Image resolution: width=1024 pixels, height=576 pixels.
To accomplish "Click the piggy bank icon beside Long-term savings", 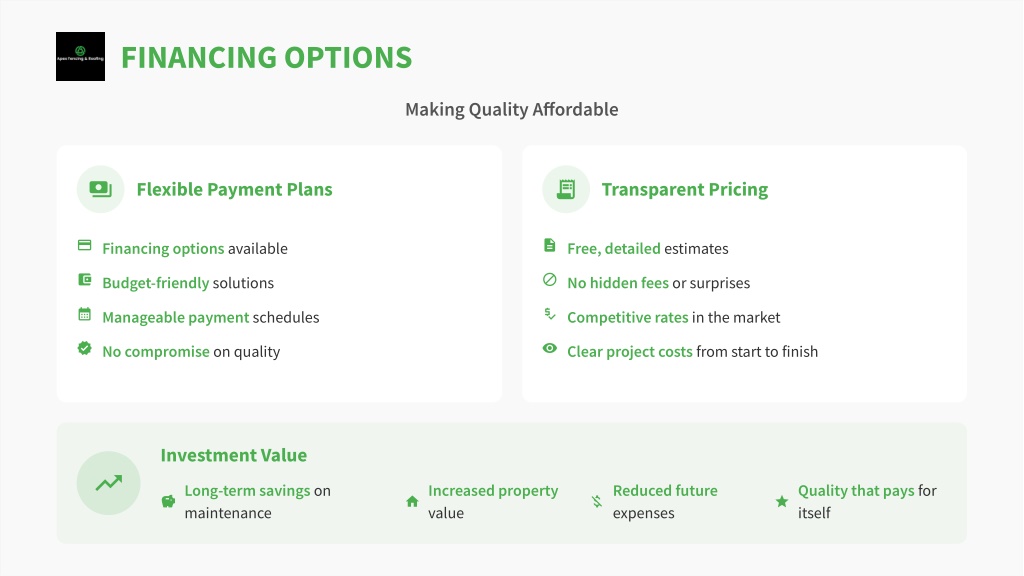I will 169,501.
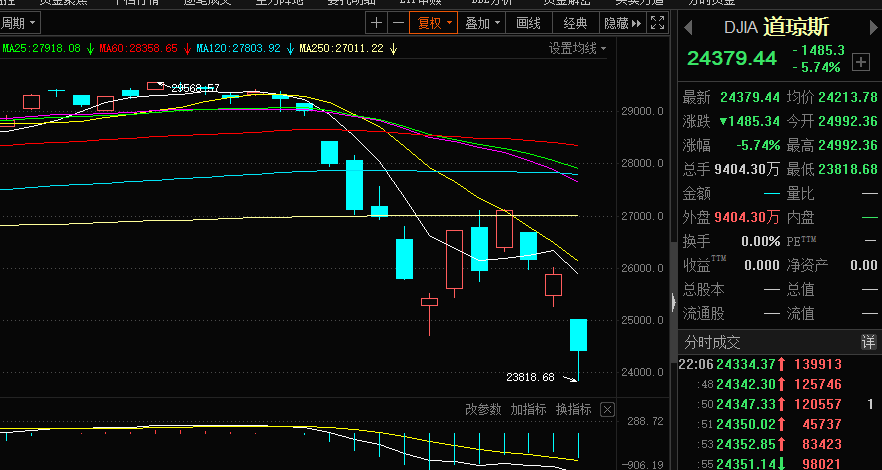Viewport: 882px width, 470px height.
Task: Click the red MA60 down arrow
Action: (187, 47)
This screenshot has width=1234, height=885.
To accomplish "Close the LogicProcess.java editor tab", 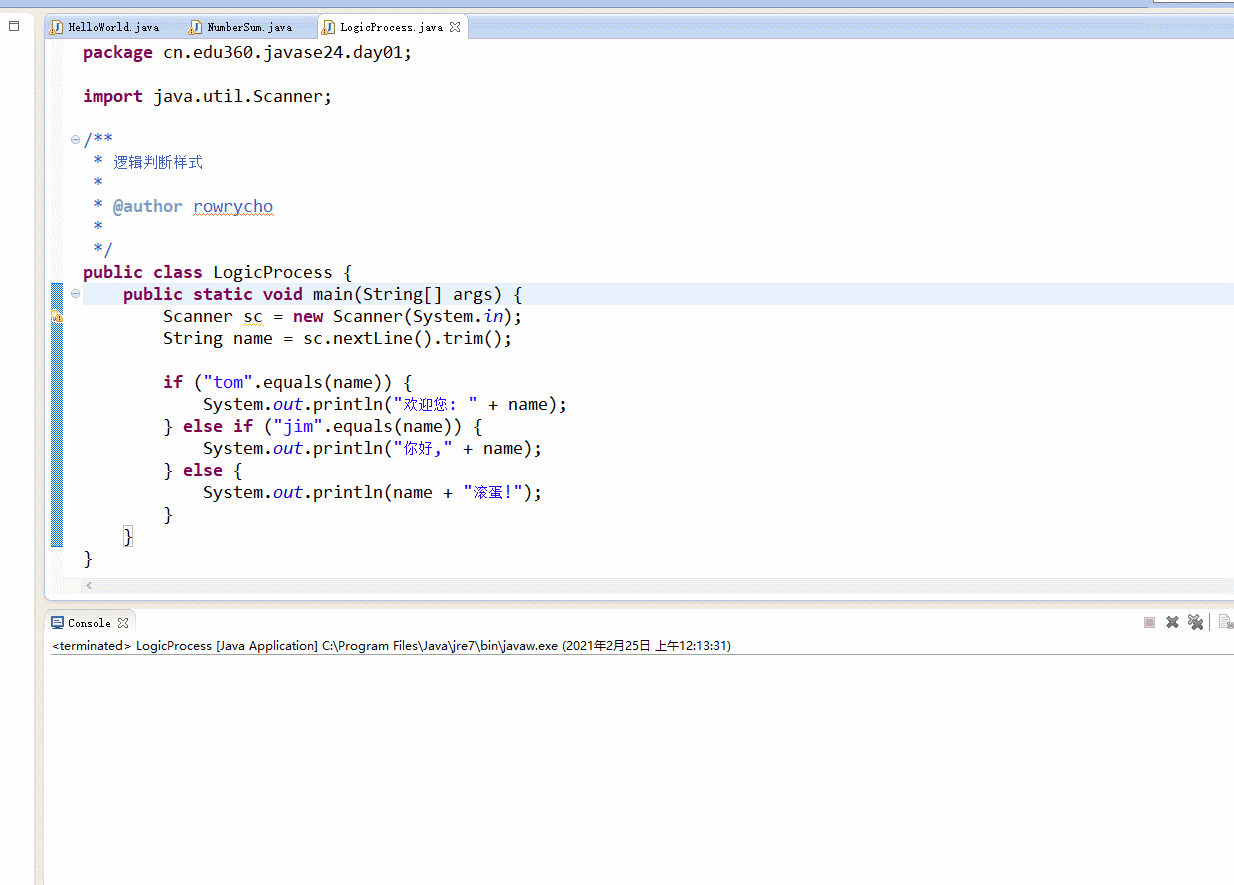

## Assignment
Emit the lines of the data above from the one containing "This screenshot has width=1234, height=885." through its final line, both endpoints included. Pictures do not belong in the output.

## Exercise answer
This screenshot has width=1234, height=885.
To accomplish "Close the LogicProcess.java editor tab", 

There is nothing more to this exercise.